# Goal of the exercise:
Repeat precisely the span of lines below that opens with the line containing "Where should I click to: Click the Updated" and closes with the line containing "Task: Click the 外科专业 practice scope value", both included.

Collected data:

*** Block opens ***

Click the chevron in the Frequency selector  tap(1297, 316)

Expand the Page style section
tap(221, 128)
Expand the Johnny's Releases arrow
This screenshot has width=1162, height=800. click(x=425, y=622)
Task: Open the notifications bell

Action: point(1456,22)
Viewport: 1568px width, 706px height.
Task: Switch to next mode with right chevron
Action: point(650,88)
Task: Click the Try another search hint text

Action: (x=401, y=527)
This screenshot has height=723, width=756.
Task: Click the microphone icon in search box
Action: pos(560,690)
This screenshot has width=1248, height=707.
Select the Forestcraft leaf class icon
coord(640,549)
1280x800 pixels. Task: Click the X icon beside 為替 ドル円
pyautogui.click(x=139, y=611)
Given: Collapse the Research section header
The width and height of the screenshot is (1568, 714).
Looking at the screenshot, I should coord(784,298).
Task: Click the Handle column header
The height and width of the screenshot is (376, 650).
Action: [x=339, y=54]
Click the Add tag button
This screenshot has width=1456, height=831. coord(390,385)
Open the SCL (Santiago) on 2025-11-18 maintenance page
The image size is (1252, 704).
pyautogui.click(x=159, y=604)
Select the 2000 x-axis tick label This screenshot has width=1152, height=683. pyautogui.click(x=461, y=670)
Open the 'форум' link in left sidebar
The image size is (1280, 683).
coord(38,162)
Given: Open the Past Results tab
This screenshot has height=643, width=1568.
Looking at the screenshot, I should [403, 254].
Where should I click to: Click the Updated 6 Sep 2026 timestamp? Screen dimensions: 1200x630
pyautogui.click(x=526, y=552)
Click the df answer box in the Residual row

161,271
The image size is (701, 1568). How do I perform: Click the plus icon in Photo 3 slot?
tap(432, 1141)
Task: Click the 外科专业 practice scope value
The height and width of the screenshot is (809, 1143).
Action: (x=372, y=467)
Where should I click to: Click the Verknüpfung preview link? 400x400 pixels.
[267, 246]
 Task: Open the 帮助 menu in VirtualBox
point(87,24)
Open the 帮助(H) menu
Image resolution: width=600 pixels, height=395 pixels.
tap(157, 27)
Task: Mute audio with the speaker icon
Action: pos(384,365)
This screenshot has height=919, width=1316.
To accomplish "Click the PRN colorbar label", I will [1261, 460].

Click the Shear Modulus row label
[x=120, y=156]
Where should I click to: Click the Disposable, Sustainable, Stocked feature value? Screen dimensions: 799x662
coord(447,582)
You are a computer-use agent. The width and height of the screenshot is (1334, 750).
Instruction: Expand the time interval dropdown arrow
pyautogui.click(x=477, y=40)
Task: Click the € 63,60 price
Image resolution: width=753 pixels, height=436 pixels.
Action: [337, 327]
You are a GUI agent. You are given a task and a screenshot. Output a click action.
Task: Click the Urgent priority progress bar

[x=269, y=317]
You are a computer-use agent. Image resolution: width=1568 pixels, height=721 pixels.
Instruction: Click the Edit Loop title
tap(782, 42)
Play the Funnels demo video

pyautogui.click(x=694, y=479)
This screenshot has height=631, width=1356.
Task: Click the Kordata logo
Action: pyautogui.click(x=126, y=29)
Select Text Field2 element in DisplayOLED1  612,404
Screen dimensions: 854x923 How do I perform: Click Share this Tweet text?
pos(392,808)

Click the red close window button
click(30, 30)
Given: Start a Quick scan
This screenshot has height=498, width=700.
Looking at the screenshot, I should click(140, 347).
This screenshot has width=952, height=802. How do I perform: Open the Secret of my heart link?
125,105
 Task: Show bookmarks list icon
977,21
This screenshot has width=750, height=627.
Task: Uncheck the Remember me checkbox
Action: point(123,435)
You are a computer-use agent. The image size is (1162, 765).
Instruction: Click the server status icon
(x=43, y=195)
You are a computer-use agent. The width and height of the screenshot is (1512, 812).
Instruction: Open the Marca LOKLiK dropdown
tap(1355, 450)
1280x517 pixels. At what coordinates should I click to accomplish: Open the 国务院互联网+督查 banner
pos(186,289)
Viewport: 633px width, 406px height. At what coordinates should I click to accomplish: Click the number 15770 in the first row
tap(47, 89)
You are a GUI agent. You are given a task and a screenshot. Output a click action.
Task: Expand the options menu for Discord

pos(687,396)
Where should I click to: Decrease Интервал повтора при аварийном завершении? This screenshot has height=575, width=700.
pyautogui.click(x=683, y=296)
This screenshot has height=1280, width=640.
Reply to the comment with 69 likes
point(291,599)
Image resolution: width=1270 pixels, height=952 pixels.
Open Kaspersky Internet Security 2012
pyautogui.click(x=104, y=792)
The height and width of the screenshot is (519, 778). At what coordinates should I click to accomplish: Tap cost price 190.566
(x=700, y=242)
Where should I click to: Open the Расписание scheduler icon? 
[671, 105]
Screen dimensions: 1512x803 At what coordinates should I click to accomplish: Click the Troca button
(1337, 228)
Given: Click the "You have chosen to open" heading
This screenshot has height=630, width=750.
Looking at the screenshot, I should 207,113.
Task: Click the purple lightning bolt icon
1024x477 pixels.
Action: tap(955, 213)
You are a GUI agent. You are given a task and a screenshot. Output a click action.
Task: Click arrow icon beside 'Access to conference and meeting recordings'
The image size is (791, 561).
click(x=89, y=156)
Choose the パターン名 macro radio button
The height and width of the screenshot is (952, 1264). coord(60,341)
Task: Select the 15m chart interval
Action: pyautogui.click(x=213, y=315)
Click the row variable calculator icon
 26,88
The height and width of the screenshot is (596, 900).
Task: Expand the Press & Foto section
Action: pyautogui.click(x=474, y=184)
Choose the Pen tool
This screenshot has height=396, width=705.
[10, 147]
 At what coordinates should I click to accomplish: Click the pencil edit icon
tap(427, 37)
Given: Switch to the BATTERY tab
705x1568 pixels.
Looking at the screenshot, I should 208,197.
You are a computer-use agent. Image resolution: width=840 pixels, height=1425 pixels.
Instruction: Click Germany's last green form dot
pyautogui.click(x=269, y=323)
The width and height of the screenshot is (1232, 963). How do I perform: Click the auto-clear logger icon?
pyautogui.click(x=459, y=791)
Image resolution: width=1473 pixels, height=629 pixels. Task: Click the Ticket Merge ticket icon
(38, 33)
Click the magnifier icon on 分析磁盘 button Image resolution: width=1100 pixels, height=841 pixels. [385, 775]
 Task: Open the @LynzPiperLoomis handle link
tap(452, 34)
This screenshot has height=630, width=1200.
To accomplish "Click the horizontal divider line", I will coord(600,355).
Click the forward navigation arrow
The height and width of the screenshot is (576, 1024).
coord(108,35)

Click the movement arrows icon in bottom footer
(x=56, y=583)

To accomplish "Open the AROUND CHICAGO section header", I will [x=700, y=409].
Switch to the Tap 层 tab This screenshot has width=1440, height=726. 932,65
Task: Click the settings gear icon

*** Block closes ***

# Answer for the task:
Where should I click to: Click the Updated 6 Sep 2026 timestamp? Screen dimensions: 1200x630
pyautogui.click(x=526, y=552)
Click the df answer box in the Residual row

161,271
The image size is (701, 1568). How do I perform: Click the plus icon in Photo 3 slot?
tap(432, 1141)
Task: Click the 外科专业 practice scope value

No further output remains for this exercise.